Dunigan points to recent better-than-expected data on retail sales, which bumped up in January and held in February, as well as an unexpected February increase in sales of existing homes. New data this week showed a 3.4 percent February increase in orders of durable goods – big-ticket expenditures – which added a dose of feel-good.

“You are starting to get some whiffs of that in some of the indicators that are starting to come out. … All of the news isn’t as consistently bad as we saw,” Dunigan said. “I don’t think we need to get a lot of good news. We need to get some consistently less-bad news.”

The stock market is powered by confidence. When confidence is high, stocks run like a bull; when confidence is lacking, the market hibernates like a bear. Rarely has confidence plunged as in the period after September’s collapse of investment bank Lehman Brothers and the government bailout of insurer American International Group. Stocks rose in the first two months after Barack Obama won the presidential election, but slumped badly again from the first of the year through early March.

Since September, however, Federal Reserve Chairman Ben Bernanke has gone into overdrive to reverse the recession. The Fed cut short-term lending rates to zero. It’s doubled its balance sheet to $2 trillion by making loans across the economy. Bernanke announced a $1.2 trillion program in mid-March that’s designed to drive down mortgage rates, which now are below 5 percent for 30-year loans. That’s driving refinancings, which are putting fresh cash in homeowners’ hands and sparking home sales.

“There is a pattern here, and it is a positive one for a change,” investment analyst Ed Yardeni wrote last week. “It seems that economic activity fell so sharply from September through January … that some key economic indicators may be starting to bounce off their bottoms for this cycle.”

That’s why many analysts are beginning to suggest, even if in qualified tones, that perhaps the market’s headed up, with the economy to follow by fall.

“I think, frankly, we may have found a bottom for the stock market, although I think we don’t go straight up from here,” said David Wyss, the chief economist for rating agency Standard & Poor’s.

It will take the economy longer to recover. The next big test comes Friday, when the Labor Department reports unemployment data for March. Analysts forecast job losses of 540,000 to 700,000, but job numbers are always a lagging indicator. Unemployment will keep rising for months even after growth resumes, though the monthly totals should grow smaller as recovery takes hold.

In addition, weak corporate earnings reports could continue to weigh on stocks.

“For the consumer, you’ve got to decrease that (unemployment) number, and for the businesses, you’ve got to decrease that red ink,” said Ken Goldstein, a veteran economist with The Conference Board, a New York economic research group.

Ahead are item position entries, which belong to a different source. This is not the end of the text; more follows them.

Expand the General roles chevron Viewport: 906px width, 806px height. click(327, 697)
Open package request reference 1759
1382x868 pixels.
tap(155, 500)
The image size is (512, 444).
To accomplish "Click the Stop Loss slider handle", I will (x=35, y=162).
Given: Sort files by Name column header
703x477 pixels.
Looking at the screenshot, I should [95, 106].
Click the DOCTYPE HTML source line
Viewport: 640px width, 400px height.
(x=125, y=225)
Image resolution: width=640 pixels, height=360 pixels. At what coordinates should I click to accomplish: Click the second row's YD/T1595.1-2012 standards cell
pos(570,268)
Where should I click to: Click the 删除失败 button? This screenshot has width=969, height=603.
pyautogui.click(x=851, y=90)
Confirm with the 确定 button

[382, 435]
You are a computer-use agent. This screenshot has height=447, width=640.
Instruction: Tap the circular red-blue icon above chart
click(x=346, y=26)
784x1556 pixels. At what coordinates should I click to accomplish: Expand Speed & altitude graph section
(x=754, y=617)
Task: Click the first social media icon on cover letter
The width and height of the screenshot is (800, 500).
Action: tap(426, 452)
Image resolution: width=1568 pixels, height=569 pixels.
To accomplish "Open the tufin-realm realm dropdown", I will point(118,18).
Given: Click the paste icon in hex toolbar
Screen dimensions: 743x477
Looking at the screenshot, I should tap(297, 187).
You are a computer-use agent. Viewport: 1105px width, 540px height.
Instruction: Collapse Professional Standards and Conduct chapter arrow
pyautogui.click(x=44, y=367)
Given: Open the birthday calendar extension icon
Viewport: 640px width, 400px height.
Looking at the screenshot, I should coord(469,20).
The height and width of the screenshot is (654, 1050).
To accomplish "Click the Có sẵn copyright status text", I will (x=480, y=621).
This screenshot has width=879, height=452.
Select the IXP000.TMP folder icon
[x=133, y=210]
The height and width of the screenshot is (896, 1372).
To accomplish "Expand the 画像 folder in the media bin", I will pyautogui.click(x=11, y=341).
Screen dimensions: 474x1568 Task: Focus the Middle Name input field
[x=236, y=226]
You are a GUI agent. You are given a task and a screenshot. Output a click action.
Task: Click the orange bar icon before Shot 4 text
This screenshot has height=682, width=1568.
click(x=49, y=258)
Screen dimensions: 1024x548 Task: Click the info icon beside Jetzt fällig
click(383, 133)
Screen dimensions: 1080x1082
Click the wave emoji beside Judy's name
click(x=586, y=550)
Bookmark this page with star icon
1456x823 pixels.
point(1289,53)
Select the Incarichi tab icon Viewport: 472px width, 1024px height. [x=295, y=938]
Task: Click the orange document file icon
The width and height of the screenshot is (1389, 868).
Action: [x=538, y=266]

Goldstein has long argued that jobs are a huge driver of consumer confidence, and consumer spending drives two-thirds of U.S. economic activity. People who don’t have jobs or are worried that they’ll lose theirs spend less. Once employers stop shedding so many jobs and show some profits, confidence will return slowly.

“Are we still losing both jobs and profits at the same pace as we did in the fourth quarter (of 2008)? Probably by the second quarter” – which begins in April – “that is going to ease a bit, but we’re still going to be losing jobs right on through January of next year,” he said. “We’re still going to be in red ink through next January.”

Plenty can still go wrong, too. Many analysts, including billionaire investor George Soros, fear that defaults on commercial real estate loans may unleash a new wave of economic pain.

In short, analysts clearly differ on whether the glass is half empty or half full, but just weeks ago, all of them saw the glass as near empty.

“In terms of the economy, though, I think we’ve got another six months of recession. The groundhog is still seeing his shadow,” said Wyss, the Standard & Poor’s analyst, hopeful that a stock market bottom points to a recovering economy by October. “If you squint your eyes and look at the charts, we may have found a bottom there.”